日本代表が卑怯な作戦を選んだのは事実、正当化すべきでない

松本 孝行

未だに長く語られている日本対ポーランドの一戦は歴史的な試合になったと言えるでしょう。海外のメディア、日本のファンからも非難の声が上がる戦い方でした。残り時間をボール回しで消費し、負けて決勝トーナメント進出を決めました。ポーランドもボールを積極的に取りに行くことはしなかったことも功を奏したといえます。

この試合について私は日本は卑怯な戦い方をしたのは事実だと思います。そしてそれを批判する人たちの声も当然です。それを「いや、西野監督は正しかったのだ!」と正当化するファンを見るとがっかりしてしまいます。

日本代表が卑怯な作戦を選んだのは事実、正当化すべきでない

コロンビア・セネガルが引き分けを狙う可能性もあった

まず大前提としてこの逃げ勝ちの戦法はコロンビアとセネガルがまともに戦ったからこそ使えた戦術であるということを押さえておかないといけません。日本がポーランドに失点したのは後半14分、コロンビアが得点を上げた後半29分よりも前です。

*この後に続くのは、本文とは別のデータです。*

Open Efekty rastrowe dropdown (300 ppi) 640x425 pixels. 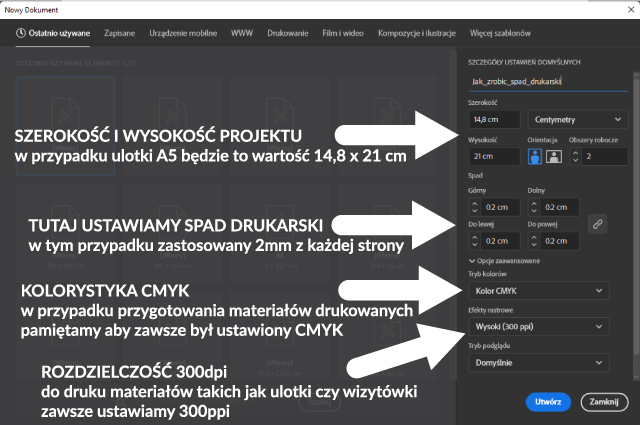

当然コロンビアもセネガルも日本の試合は気になっていたため、情報は逐一入ってきていたでしょう。ですので、後半14分に日本が失点した際にコロンビアとセネガルがスコアレスドローを狙うこともできました。スコアレスドローだとセネガルもコロンビアも決勝進出できるからです。

しかしコロンビアもセネガルもボール回しをするという選択をとらず、両チームともにリスクのある戦いを行いました。セネガルはそもそも引き分けでも良かったので、コロンビア側がスコアレスドローを狙うためにボール回しをした場合、それを素直に受け入れた可能性は高いでしょう。でも両チームとも最後まで白熱した戦いを見せました。

裏の試合がまともにぶつかったからこそ、日本は卑怯な逃げ勝ちができたのです。

正しいことより親切なことを選べ

ではこの逃げ勝ちはダメなのか?というとサッカーというスポーツで考えれば全くダメです。「真正面からぶつかり合う」「無気力プレーはしない」という大前提で行われているサッカーを台無しにする行為です。だから世界中から批判されるのも当たり前です。

ただ、勝負に勝つためには必要な作戦であったことは事実です。スポーツとしては正しくないですが、ワールドカップという真剣勝負で決勝トーナメントに進出するためには必要でした。ですので、勝負の世界に身をおいている日本代表にしてみればこの作戦は正解だったと言えるでしょう。

卑怯な戦い方ですが総合的に勝つために必要だった、それが今回の結論でしょう

現在公開中の映画「ワンダー 君は太陽」では「正しいことより親切なことを選べ」という格言が出てきます。時として人間は正しいことを行うよりも、優先されることがあるという教えでしょう。まさに勝負の世界であるワールドカップでは正しいことより勝利を選んだ、と言ったところでしょうか。

正当化せずに粛々と受け止める器が試されている

今回の件でいろいろな方が「いや、日本の行為は正しかった!」と主張する人を度々見かけます。海外メディアからバッシングを受けて、反論したいという気持ちはわかります。自分たちの日本代表の行為を正当化したいという気持ちもわかります。

しかし人生においては正しくない選択を行うことも当然あるし、それに伴って行われる批判はあえて受け止めるべきです。「勝つために必要な作戦だった」といえば十分で、それ以上日本代表の行為を正当化する必要はありません。目的を達成するためには多くの人にバッシングされたとしても、やらなければならないこともあるのです。

日本代表はバッシングを受け汚名を着せられる行為を、目的達成のためにあえて選びました。「試合をつまらなくした、卑怯な戦い方だった。しかし総合的な勝利のために必要だった」そう受け止められる器が我々日本人に今、試されているのではないでしょうか。